Cuando el automóvil se detuvo frente a su casa, Norman había quedado sorprendido al ver que era un sedán de la Armada y que el conductor llevaba uniforme.

– Nunca habían enviado un automóvil de la Armada -observó Ellen, mientras descendía, detrás de Norman, los escalones que llevaban a la puerta principal de la casa-. ¿Se trata de un accidente militar?

– No lo sé -respondió él.

– ¿Cuándo estarás de regreso?

La besó y le dijo:

– Te llamaré. Lo prometo.

Pero no la había llamado; porque, a pesar de que todos se mostraban muy amables, lo habían mantenido lejos de los teléfonos.

Primero, en el Campo Hickham, en Honolulú; después, en el Apostadero de la Aviación Naval, en Guam, donde llegó a las dos y pasó media hora en una habitación que olía a gasolina de avión, con la vista clavada, como un estúpido, en un número del American Journal of Psychology que había llevado consigo antes de iniciar el vuelo. Llegó a Pago-Pago cuando empezaba a amanecer, y le hicieron entrar apresuradamente en el gran helicóptero Sea Knight que, de inmediato, despegó de la fría pista y enfiló hacia el oeste, sobre palmeras y tejados rojizos en dirección al Pacífico.
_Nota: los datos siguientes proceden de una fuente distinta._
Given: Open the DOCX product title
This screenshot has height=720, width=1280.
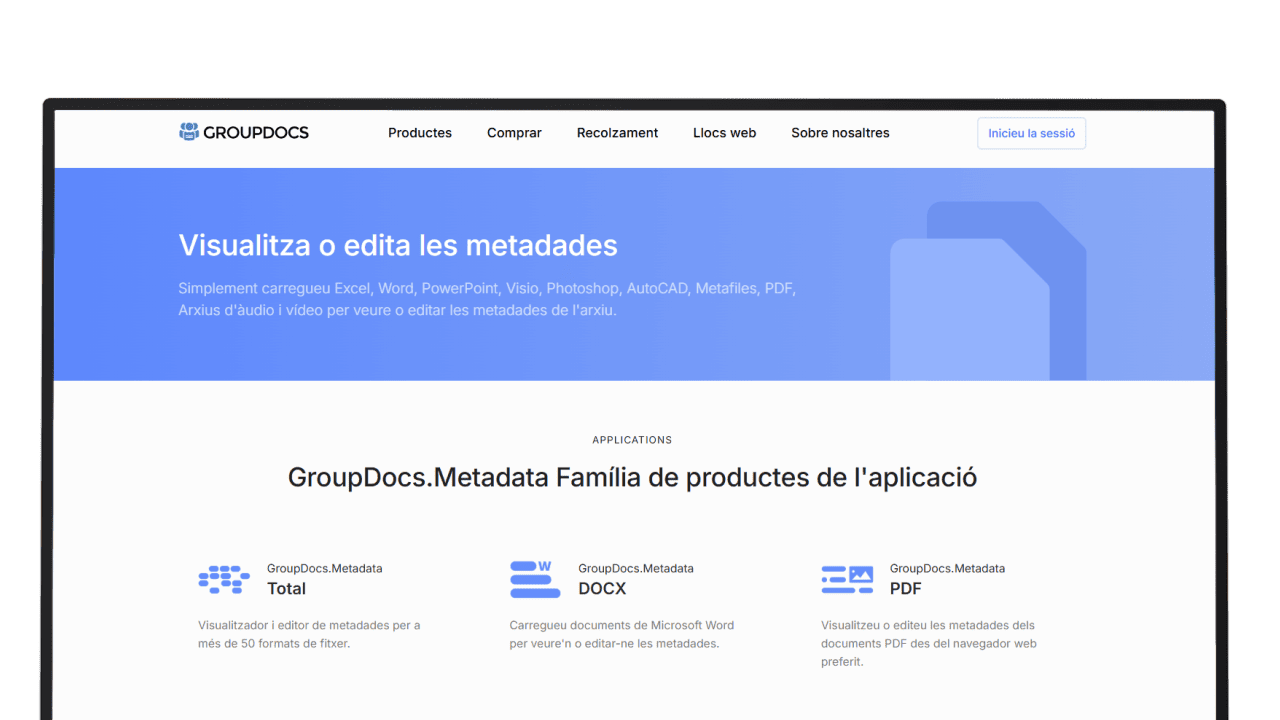Looking at the screenshot, I should coord(602,589).
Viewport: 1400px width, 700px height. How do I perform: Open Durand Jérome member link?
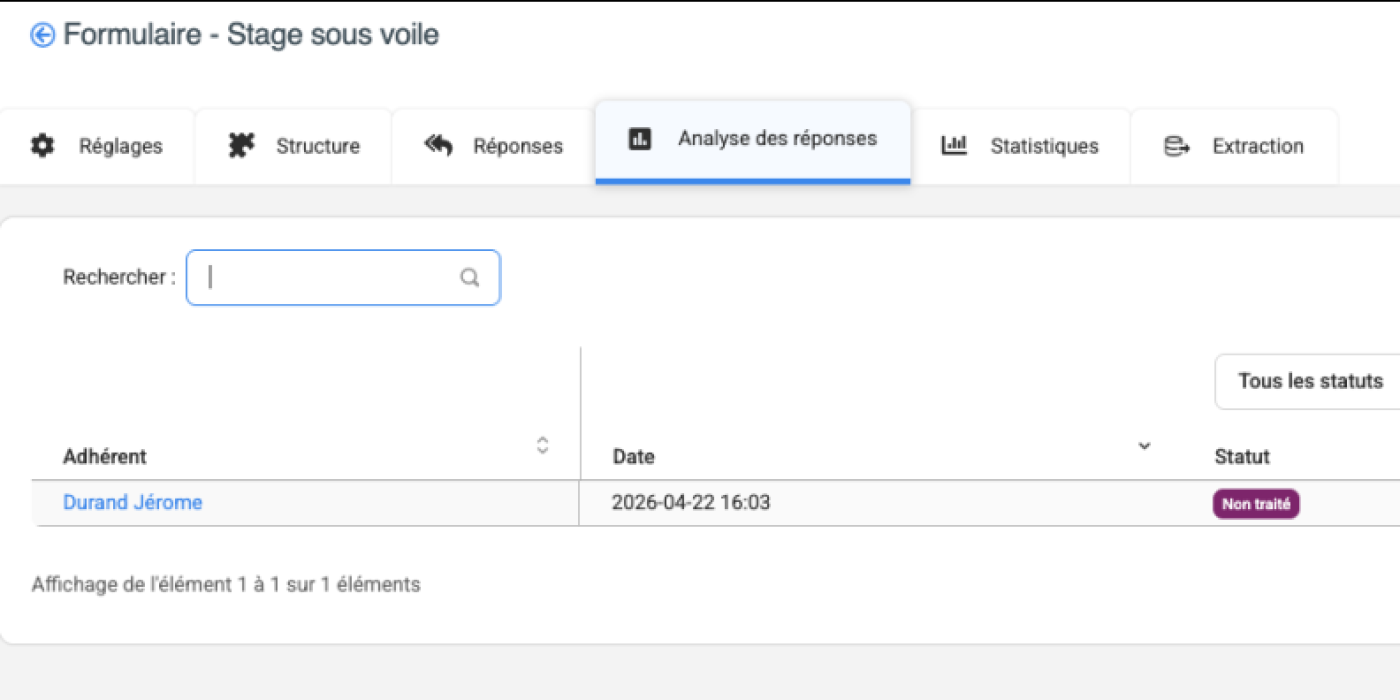point(132,502)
Norman había volado en el helicóptero durante dos horas, durmiendo parte del tiempo. Ahora, Ellen, Tim y Amy y el cumpleaños de su madre parecían estar muy lejos.

– ¿Dónde nos hallamos con exactitud?

– Entre Samoa y Fidji, en el Pacífico Sur -respondió el piloto.

– ¿Puede mostrarme el mapa?

– Sabe que no debo hacerlo, señor. De todos modos, el mapa no mostraría mucho, pues en este preciso momento nos encontramos a más de trescientos veinte kilómetros de cualquier parte, señor.

Norman observó con fijeza el horizonte, que todavía era azul, monótono y liso. «No me resulta difícil creerlo», pensó. Bostezó.

– ¿No se aburre mirando eso?

– A decir verdad, no, señor -contestó el piloto-. Estoy contentísimo de verlo así, plano; por lo menos tenemos buen tiempo. Y no va a durar. Se está formando un ciclón en las islas Almirantazgo, y dentro de unos días girará hacia estos lugares.

– ¿Qué ocurre en ese caso?

– Todo el mundo sale como alma que lleva el diablo. Las condiciones meteorológicas pueden ser muy duras en esta parte del mundo, señor. Soy de Florida y, cuando era niño, presencié algunos huracanes, pero seguramente usted nunca vio algo como un ciclón en el Pacífico, señor.

Norman asintió con la cabeza.

– ¿Cuánto nos falta aún?

– Llegaremos de un momento a otro, señor.

Después de dos horas de monotonía, divisar aquel grupo de barcos les pareció de un interés excepcional. Había más de una docena de naves de diversos tipos dispuestas, más o menos, en círculos concéntricos. En el perímetro exterior, Norman contó ocho destructores grises de la Armada; más cerca del centro, había buques grandes, que tenían cascos dobles muy amplios, y parecían diques de carena flotantes; después, barcos cerrados, difíciles de clasificar, provistos de cubiertas llanas para helicópteros. Y en el centro, en medio de todo lo gris, dos barcos blancos, cada uno con una plataforma plana y una claraboya.